Now that we’ve seen how it works, here are some clues for cleaving through large slabs of spam quickly and effectively..
- Comment text – legit comments tend to look real and stand out among the junk
- Gravatars – usually a good signal of quality, but spammers can haz gravatars too
- Link text – stupid link text is a huge giveaway, like “Baby Ugg Boots” or whatever
- Site URL – anything more than a domain or first-level subdirectory is probably spam
- Excessive links – legitimate comments rarely contain more than one or two links
Here’s a screenshot illustrating some of these aspects of spam. Of course, there are plenty more examples waiting for you in Ye Olde Spam Bin!
Those are the big giveaways, but it’s generally easier/quicker to scan for ham than spam. That is, rather than looking for evidence of spam, scan for signs of legitimacy and quality. So a good example would be scanning for gravatars – you’re not trying to find the grey mystery man icon, you’re looking for something original, like the flag icon in the previous screenshot. With some repetition, the visual clues sort of gel together and the ham just sort of jumps out at you as sift through the pile.
Wrapping it up..
So what did we learn? Spam is the bad stuff, ham is the good stuff. WordPress doesn’t flag anything as spam by itself unless you add phrases to the comment blacklist.
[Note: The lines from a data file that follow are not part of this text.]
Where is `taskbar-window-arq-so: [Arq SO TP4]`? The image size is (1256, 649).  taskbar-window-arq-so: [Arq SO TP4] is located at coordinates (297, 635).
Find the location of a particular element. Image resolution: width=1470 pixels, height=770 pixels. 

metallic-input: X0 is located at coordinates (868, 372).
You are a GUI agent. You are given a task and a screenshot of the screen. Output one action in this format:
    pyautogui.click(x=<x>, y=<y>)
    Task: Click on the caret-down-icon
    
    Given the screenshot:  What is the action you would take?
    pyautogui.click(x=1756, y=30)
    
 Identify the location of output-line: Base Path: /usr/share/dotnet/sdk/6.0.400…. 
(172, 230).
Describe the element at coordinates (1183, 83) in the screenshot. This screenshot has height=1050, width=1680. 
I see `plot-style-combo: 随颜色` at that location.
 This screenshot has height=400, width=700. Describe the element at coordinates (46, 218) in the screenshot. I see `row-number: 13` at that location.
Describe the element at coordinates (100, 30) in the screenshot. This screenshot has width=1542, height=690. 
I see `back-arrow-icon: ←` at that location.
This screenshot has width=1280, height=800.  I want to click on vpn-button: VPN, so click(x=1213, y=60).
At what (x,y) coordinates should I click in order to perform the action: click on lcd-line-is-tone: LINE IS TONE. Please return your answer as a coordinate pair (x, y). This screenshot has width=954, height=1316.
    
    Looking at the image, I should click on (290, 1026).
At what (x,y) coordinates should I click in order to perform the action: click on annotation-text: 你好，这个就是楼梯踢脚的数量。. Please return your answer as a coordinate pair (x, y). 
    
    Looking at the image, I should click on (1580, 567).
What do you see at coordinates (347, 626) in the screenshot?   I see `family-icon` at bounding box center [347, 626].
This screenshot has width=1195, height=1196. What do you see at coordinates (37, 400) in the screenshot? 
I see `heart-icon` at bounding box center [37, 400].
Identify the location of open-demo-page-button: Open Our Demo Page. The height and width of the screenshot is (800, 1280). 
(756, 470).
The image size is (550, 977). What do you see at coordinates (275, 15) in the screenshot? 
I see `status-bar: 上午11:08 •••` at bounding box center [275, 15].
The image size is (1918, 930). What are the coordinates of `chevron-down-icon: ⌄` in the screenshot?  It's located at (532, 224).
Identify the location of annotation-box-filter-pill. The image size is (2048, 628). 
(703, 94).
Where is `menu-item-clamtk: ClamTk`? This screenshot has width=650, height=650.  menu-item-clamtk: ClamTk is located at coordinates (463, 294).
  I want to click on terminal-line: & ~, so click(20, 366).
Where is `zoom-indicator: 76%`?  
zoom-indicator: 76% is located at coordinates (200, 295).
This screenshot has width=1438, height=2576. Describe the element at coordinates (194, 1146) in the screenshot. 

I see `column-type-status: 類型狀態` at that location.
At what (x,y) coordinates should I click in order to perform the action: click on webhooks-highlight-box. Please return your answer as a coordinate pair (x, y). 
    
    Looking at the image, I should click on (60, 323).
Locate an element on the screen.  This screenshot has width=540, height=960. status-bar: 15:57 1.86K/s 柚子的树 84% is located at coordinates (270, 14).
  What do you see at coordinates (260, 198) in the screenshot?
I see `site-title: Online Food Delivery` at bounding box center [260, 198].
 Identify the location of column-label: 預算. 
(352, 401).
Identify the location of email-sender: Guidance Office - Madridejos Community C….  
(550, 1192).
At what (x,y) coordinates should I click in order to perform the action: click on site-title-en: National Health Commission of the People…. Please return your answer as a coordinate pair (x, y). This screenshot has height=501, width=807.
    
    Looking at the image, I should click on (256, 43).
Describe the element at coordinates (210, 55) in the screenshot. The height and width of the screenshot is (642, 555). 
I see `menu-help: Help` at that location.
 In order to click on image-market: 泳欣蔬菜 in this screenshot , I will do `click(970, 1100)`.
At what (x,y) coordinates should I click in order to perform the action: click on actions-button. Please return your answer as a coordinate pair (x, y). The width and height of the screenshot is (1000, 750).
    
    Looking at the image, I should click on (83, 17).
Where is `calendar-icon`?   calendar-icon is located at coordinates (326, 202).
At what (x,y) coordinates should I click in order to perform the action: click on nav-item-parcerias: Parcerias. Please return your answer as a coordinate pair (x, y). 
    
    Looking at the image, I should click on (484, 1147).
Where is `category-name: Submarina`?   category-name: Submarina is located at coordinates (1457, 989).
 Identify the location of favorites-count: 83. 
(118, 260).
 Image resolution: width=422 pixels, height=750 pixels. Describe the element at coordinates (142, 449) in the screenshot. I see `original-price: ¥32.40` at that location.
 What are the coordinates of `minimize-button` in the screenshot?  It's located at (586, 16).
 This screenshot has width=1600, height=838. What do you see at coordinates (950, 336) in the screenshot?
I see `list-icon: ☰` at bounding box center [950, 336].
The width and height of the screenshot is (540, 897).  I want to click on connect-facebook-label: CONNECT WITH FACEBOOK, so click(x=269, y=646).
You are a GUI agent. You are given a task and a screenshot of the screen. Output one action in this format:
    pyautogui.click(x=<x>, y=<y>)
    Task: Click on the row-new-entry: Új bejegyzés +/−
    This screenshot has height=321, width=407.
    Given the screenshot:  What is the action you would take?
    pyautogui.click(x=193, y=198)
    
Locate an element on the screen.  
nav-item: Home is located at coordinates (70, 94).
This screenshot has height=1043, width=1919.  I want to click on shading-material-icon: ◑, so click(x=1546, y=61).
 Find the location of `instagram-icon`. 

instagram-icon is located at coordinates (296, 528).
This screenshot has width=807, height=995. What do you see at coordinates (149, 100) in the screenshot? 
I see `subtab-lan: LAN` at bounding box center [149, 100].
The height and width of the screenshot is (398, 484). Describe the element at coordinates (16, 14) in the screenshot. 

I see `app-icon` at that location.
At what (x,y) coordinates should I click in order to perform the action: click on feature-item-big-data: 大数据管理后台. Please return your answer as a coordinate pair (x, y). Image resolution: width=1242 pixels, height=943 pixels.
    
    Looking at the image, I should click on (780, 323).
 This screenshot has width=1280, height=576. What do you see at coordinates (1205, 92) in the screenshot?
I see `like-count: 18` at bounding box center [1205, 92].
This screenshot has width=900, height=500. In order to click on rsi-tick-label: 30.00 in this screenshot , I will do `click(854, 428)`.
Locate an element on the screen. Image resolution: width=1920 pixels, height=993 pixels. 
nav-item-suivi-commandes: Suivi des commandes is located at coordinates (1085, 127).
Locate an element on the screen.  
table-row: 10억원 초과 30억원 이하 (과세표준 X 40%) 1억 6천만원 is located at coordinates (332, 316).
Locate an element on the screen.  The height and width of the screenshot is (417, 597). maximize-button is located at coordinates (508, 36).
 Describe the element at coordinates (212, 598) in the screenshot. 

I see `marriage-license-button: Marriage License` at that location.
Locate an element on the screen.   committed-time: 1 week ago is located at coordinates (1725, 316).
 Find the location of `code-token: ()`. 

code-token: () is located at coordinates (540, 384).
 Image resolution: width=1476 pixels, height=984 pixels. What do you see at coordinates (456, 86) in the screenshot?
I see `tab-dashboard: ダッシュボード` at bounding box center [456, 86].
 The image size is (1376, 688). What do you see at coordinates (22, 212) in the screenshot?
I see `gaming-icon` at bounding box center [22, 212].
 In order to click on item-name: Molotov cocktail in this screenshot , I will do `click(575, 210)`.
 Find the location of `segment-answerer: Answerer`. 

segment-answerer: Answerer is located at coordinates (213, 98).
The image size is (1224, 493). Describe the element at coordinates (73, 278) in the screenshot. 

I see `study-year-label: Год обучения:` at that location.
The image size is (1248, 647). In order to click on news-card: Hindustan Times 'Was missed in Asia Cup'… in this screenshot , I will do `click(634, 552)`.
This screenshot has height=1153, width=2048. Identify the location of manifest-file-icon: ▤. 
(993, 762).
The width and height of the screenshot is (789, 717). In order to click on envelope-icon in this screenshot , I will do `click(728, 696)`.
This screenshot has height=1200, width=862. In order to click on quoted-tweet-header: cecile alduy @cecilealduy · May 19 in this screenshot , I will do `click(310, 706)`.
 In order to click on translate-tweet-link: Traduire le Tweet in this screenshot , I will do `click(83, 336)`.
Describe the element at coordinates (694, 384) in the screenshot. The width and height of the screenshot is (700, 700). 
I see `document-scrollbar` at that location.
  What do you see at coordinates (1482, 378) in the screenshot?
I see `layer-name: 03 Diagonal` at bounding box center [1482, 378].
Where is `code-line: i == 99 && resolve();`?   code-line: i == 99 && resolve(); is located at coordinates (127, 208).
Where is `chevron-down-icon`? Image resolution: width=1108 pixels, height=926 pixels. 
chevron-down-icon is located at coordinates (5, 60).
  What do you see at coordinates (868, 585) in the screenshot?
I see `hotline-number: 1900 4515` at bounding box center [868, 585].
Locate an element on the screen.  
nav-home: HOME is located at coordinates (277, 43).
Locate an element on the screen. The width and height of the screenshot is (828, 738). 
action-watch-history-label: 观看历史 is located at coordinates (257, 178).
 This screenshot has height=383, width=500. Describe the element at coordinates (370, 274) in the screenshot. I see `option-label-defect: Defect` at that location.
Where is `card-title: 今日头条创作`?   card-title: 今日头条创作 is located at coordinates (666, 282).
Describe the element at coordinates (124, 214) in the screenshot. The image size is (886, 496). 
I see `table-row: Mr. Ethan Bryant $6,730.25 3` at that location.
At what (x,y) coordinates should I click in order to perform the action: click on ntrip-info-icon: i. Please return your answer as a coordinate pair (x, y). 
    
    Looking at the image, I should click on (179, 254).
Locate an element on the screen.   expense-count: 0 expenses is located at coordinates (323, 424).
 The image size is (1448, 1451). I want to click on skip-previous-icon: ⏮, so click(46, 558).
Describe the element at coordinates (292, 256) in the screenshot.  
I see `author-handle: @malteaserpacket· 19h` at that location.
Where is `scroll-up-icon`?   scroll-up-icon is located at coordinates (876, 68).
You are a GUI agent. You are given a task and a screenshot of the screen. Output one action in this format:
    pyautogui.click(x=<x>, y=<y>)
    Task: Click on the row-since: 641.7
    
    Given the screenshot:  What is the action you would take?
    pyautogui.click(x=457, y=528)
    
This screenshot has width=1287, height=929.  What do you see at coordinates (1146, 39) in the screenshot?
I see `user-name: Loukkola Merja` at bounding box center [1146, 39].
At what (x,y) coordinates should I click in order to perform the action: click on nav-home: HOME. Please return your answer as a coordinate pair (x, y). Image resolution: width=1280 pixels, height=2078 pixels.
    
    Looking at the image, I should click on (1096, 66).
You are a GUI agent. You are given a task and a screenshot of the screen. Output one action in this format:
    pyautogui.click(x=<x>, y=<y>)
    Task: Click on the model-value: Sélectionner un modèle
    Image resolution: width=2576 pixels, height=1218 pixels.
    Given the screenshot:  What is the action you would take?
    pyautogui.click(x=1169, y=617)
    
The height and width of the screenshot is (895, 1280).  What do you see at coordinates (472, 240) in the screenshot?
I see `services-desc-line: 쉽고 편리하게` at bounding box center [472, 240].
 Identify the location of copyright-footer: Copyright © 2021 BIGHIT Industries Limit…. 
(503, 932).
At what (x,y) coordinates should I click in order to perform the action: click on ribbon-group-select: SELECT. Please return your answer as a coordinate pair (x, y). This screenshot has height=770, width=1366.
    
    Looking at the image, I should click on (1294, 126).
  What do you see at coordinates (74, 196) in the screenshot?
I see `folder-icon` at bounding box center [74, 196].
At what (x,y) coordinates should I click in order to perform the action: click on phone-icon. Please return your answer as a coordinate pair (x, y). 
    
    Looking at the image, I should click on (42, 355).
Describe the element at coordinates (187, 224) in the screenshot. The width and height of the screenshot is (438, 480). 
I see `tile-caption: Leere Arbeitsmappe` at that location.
Add a great anti-spam plugin such as Akismet to the mix, and you’ve made your life easier by automating the process. But if you care about your readers and their feedback, you should periodically scan through your spam comments and rescue any false positives. With some repetition, checking your spam and saving ham comments takes only a few minutes, improves the quality of your site, and keeps commentators happy and ready for more.
Why is Conditional CAPTCHA for WordPress rarely mentioned when someone’s trying to tackle the false-positives problem? It’s a really good plugin that deserves more mentions!
Basically, it allows commenters to rescue their own spam-flagged comments by displaying a CAPTCHA form on the next page, after the comment is submitted—and this happens only when Akismet marks a comment as spam. Otherwise, the comment goes through safely without the user having to deal with any CAPTCHA…
Wow, I had no idea.. Thanks for bringing that to our attention – sounds like a good solution for preventing false-positives. And it works with Akismet? Even better.
Yeah, it works with Akismet (and a couple other spam protection plugins that have integration API)!. I’m glad you like the plugin!
That’s great! This is going to be incredibly handy for me. Can’t believe I didn’t know about it. Thanks man!
Well, it’s not earth-shattering news or anything, but glad if it helps out!